> WHAT THIS TASK INVOLVES
An exact transcription is needed, beginning at the line with "Click the spiral Wolfram suggestions icon" and ending at the last line of the listing, with pictures left out and nothing else added.

> PROVIDED ENTRIES
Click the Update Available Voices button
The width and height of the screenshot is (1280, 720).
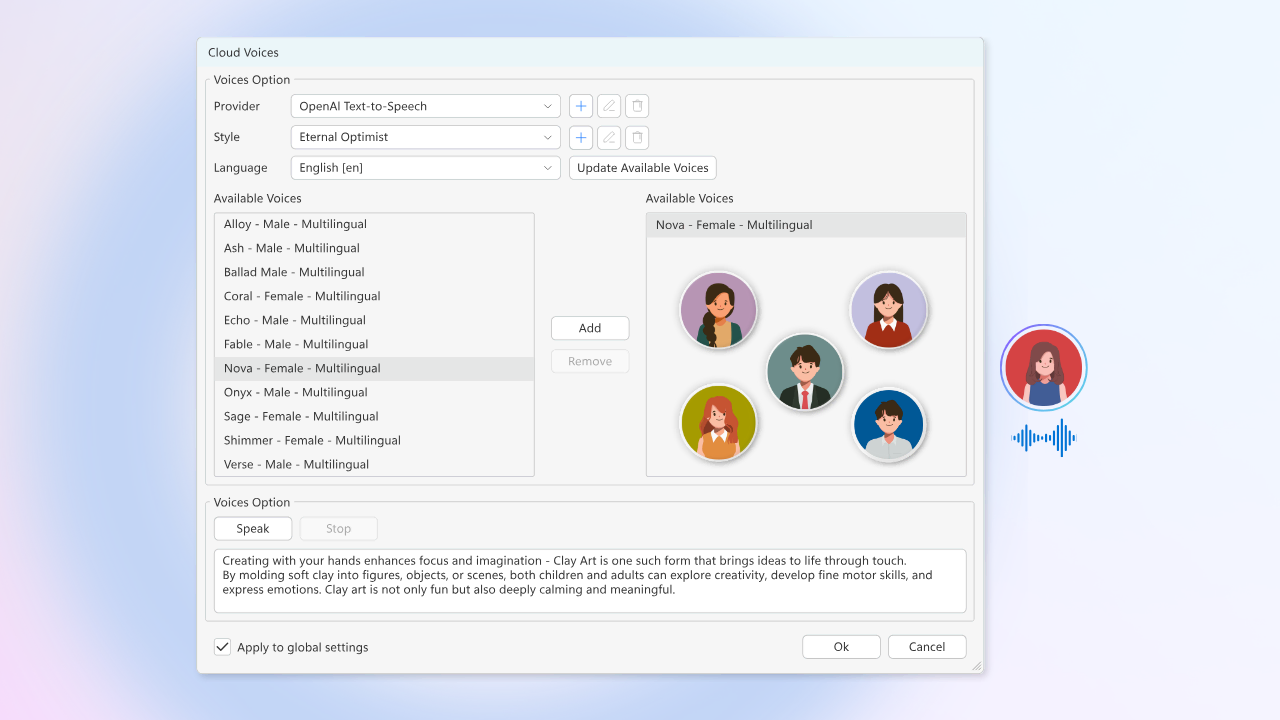pos(643,168)
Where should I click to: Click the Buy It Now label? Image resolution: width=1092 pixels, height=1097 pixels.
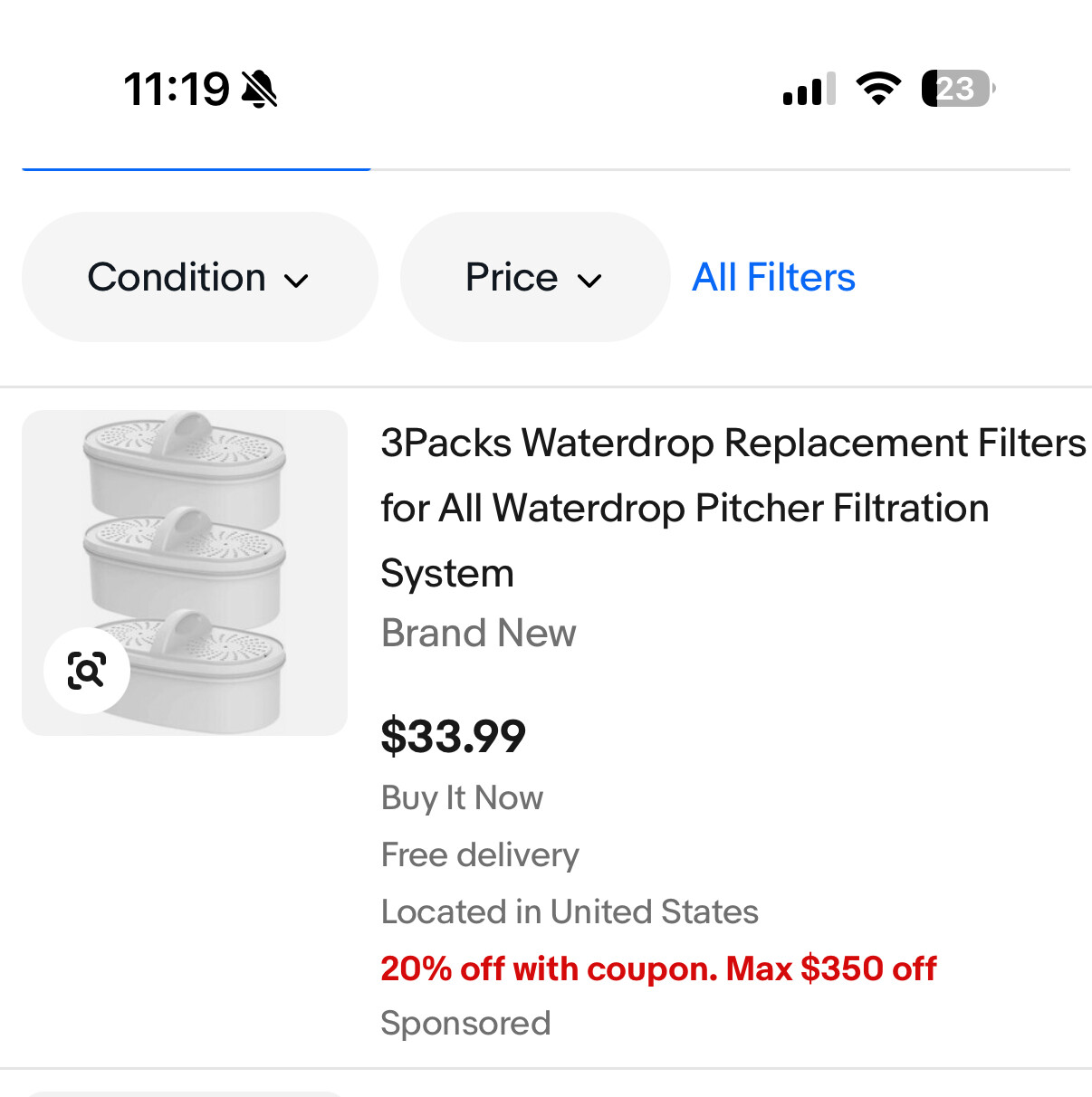coord(462,797)
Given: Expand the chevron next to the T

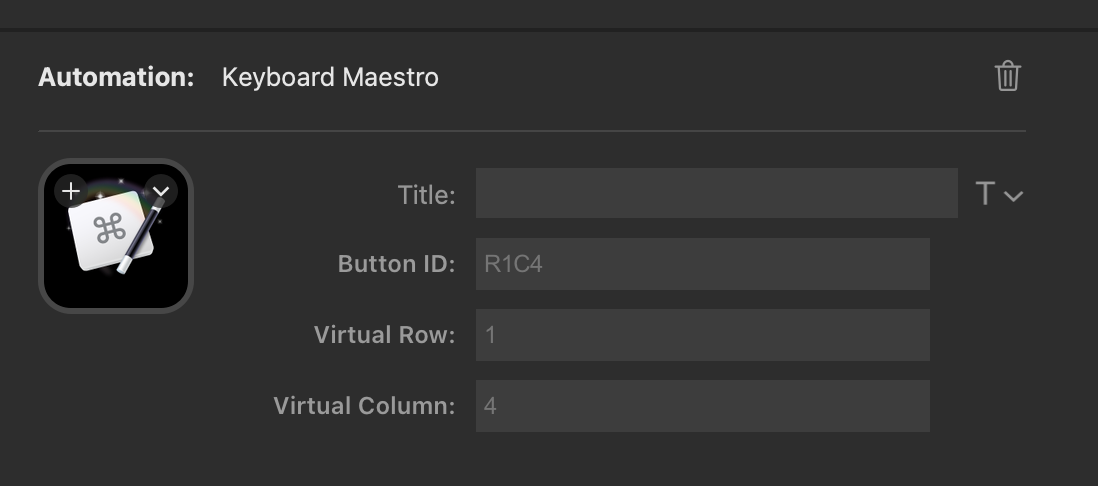Looking at the screenshot, I should point(1013,196).

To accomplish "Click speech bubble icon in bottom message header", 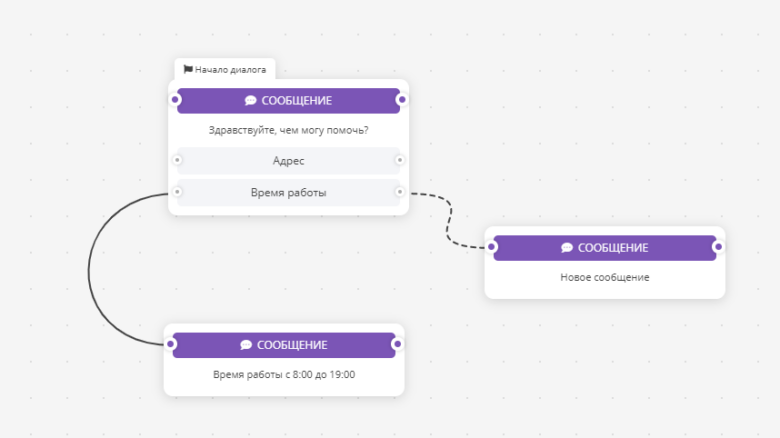I will [x=246, y=345].
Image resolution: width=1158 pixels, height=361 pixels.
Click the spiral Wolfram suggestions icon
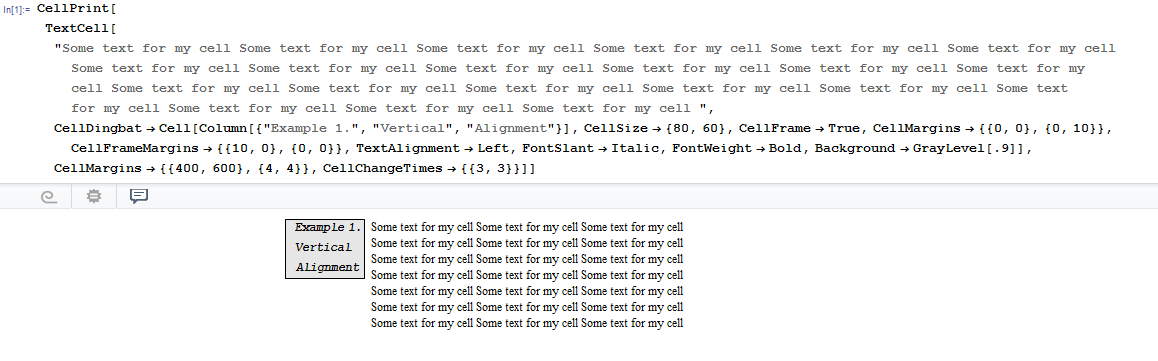[x=49, y=196]
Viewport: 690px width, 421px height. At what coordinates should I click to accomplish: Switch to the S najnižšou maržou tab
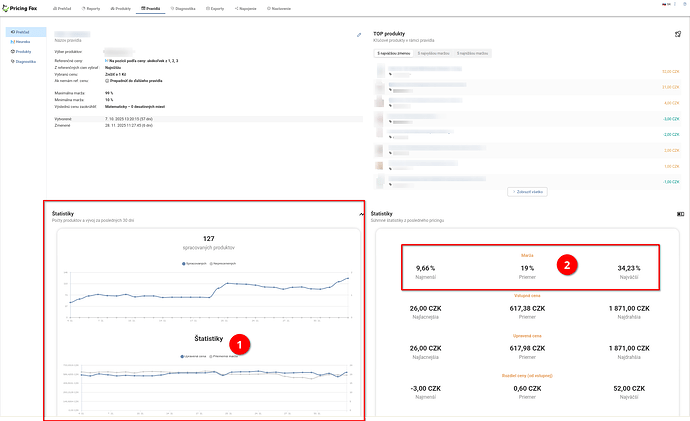point(432,52)
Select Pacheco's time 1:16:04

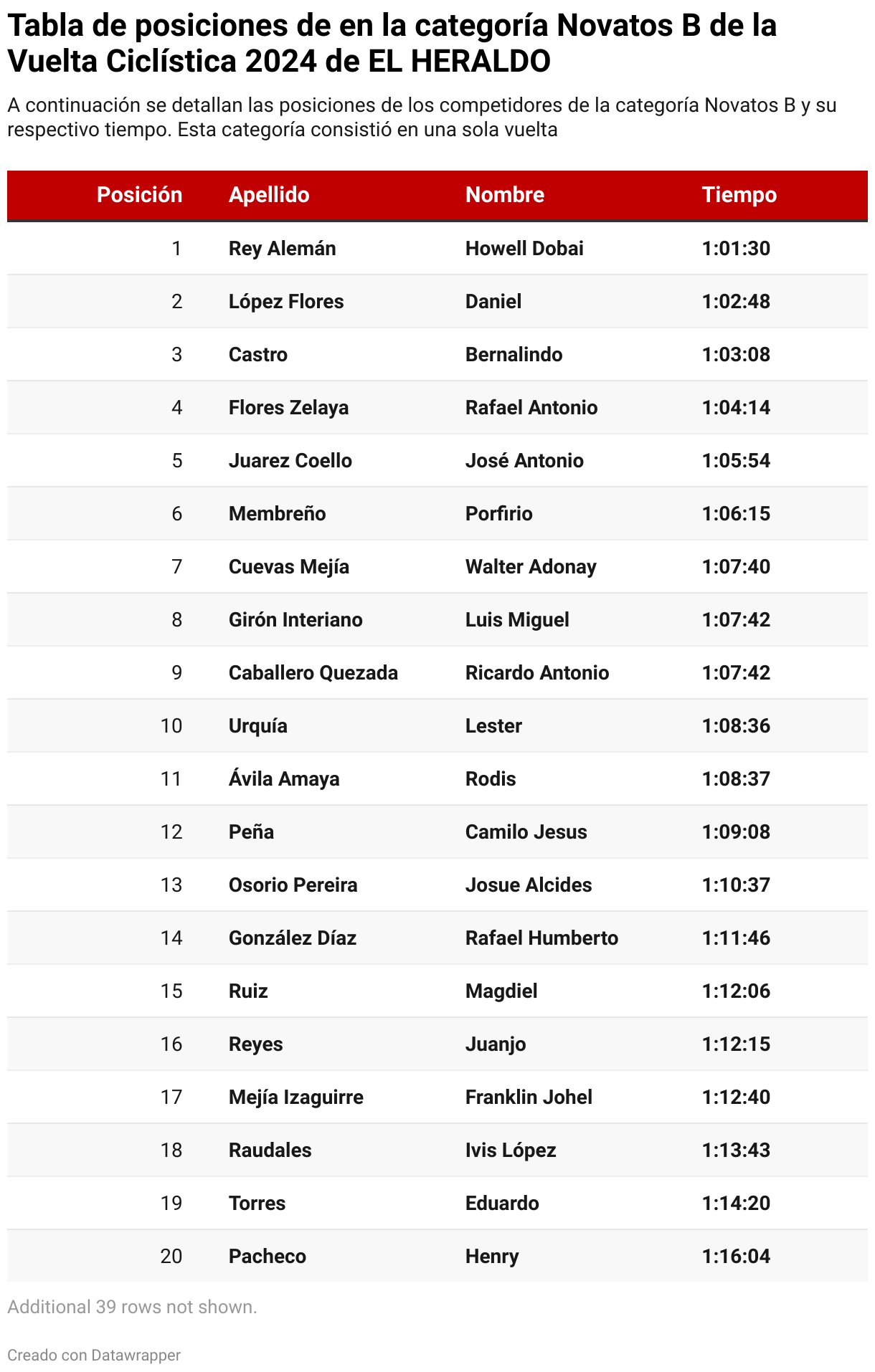736,1257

> RESPONSE AREA
Click the spiral Wolfram suggestions icon
[x=49, y=196]
Viewport: 690px width, 421px height. At what coordinates should I click to accomplish: Switch to the S najnižšou maržou tab
point(432,52)
Select Pacheco's time 1:16:04

736,1257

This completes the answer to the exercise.